== What the exercise asks ==
Which lines below hold the word "header"? Report each one.

--- Material for this task ---

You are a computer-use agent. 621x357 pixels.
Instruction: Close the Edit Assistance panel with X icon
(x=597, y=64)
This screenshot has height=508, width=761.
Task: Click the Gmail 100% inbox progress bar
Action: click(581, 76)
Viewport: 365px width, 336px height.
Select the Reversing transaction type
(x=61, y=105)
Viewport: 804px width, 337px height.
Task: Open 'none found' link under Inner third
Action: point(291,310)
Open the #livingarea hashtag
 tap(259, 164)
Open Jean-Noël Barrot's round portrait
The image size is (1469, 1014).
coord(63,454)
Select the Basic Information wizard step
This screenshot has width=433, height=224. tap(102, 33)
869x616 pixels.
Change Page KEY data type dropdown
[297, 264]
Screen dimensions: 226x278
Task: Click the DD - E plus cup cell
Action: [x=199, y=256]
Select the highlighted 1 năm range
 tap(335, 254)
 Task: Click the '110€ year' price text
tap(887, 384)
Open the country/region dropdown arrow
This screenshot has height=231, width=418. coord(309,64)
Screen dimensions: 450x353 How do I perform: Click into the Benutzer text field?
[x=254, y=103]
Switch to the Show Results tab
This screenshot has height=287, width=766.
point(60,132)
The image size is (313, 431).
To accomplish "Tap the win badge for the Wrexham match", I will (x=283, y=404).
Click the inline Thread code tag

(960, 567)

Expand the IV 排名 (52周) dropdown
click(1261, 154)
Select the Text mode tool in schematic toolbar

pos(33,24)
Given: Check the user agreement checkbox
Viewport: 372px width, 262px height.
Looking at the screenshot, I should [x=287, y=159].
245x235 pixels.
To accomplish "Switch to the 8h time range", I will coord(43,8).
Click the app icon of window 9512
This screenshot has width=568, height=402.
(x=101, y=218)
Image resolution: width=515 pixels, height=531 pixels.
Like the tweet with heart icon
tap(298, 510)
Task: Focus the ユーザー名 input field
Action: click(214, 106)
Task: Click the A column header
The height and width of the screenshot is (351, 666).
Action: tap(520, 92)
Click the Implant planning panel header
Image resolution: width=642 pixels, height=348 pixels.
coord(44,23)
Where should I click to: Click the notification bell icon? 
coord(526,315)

---

== Worked solution ==
Task: Click the A column header
Click the Implant planning panel header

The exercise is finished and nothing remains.